S3-compatible Storages

Supported providers

For Dovecot Pro edition, only AWS S3 is officially supported. Please see Amazon S3.

This document covers the S3 compatible storage services, which are not supported.

plugin {
  # Basic configuration:
  obox_fs = s3:https://ACCESSKEY:SECRET@s3.example.com/?parameters
}

The parameters are:

Parameter

Description

See HTTP-Based Object Storages for common parameters

region

Specify region name for AWS S3 bucket. When this is specified, Dovecot starts using v4 signatures. (The default is to use v2 signatures.)

auth_role

Perform AWS IAM lookup using this role name. See Amazon S3 for details.

auth_host

IAM hostname and port. The default is 169.254.169.254:80. Normally there is no reason to change this. This is mainly intended for testing.

Bucket name

There are two ways to specify the bucket name:

  • path-style: S3 requests’ path begins with the bucket parameter. This is configured with the bucket parameter. For example: https://s3.example.com/?bucket=BUCKETNAME will result in requests looking like https://s3.example.com/BUCKETNAME/object-path

  • virtual-hosted-style: The first subdomain in the URL specifies the bucket. AWS supports only this style for new buckets. For example For example https://BUCKETNAME.s3.example.com

S3 Example Configuration

Below is the configuration for a generic S3 storage. See Amazon S3 for AWS S3 specific example configurations.

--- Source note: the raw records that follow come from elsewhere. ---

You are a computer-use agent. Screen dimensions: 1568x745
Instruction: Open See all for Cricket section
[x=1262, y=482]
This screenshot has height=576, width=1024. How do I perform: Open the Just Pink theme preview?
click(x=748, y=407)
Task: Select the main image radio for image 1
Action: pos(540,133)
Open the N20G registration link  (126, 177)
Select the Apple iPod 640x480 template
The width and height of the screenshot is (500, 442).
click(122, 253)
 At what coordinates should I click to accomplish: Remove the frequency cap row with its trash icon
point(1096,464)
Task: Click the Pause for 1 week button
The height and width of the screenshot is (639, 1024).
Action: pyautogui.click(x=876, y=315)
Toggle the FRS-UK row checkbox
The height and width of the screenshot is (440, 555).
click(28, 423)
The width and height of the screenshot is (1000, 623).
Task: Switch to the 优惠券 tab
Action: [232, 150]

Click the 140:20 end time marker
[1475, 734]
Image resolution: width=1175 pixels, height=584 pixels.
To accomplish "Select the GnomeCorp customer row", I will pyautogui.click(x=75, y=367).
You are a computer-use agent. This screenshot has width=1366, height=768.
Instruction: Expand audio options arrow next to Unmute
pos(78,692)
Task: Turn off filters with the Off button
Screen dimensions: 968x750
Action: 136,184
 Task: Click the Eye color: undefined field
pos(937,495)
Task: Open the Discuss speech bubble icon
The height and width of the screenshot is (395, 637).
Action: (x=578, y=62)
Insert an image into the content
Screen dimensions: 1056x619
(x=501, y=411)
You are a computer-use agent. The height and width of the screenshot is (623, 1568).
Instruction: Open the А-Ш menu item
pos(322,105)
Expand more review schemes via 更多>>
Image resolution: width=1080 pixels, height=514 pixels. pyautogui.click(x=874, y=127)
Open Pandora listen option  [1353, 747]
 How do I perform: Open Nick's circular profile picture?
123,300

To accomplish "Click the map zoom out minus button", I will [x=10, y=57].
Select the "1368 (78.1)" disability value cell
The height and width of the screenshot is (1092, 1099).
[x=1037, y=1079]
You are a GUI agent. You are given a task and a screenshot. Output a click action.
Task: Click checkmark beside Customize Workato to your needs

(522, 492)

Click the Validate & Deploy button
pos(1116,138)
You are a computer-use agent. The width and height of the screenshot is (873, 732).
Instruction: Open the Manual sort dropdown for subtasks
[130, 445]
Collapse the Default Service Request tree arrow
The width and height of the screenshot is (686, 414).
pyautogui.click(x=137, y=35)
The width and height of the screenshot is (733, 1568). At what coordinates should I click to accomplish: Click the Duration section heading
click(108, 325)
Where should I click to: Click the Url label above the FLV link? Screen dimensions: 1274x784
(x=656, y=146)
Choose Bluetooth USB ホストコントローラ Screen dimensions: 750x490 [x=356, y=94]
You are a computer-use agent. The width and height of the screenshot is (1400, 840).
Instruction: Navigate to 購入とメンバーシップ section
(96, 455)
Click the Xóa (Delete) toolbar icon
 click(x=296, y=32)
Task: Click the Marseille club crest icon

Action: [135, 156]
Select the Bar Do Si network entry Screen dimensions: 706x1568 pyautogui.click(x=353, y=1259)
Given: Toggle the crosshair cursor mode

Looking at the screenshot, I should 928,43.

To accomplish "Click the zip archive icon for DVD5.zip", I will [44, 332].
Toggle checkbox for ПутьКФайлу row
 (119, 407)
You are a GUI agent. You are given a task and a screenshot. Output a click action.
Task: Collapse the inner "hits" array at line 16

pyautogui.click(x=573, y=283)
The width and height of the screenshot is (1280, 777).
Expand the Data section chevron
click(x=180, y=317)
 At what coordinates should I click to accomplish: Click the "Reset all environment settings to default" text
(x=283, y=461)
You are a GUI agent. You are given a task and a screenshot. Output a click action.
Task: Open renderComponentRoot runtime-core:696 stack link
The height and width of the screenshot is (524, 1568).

mail_location = obox:%8Mu/%u:INDEX=~/:CONTROL=~/
plugin {
  obox_fs = fscache:512M:/var/cache/mails/%4Nu:compress:zstd:3:s3:https://ACCESSKEY:SECRET@s3.example.com/?bucket=mails
  obox_index_fs = compress:zstd:3:s3:https://ACCESSKEY:SECRET@s3.example.com/?bucket=mails
  fts_dovecot_fs = fts-cache:fscache:512M:/var/cache/fts/%4Nu:compress:zstd:3:s3:https://s3.example.com/%8Mu/%u/fts/?bucket=mails
  obox_max_parallel_deletes = 1000
}

We’ll use the first 8 characters of the hex representation of the MD5 hash of the username at the beginning of each object path. This is called dispersion prefix and is used by (at least) AWS S3 and GCS S3 to internally perform sharding and allow disk IO to scale.

S3 storage requirements

It’s important that the S3 storage has an efficient way to list objects with a given prefix. Copying performance is also important. Many S3 storages either don’t implement the listing at all, or it’s only used for disaster recovery type of purposes to list all objects. If this is the case, you can still use the storage together with fs-dictmap Configuration. See especially the storage-objectid-prefix and storage-passthrough-paths parameters.

Google Cloud Storage

GCS is similar to AWS in that a “dispersion prefix” is required to properly shard among the Google Cloud storage nodes. Google has provided verification that 6 characters of dispersion prefix is “enough distribution to ensure access to pretty massive resources on our side without gymnastics on our end.”

Deleting multiple objects per request

New in version 2.3.10.

The S3 drivers support bulk-delete requests. The bulk-delete option is enabled by default to delete up to 1000 keys with one request. To change this behaviour refer to bulk_delete_limit at HTTP-Based Object Storages. To actually delete that many mails in a single request, you must also set obox_max_parallel_deletes:

obox_max_parallel_deletes = 1000

This value should be the same as bulk_delete_limit or lower.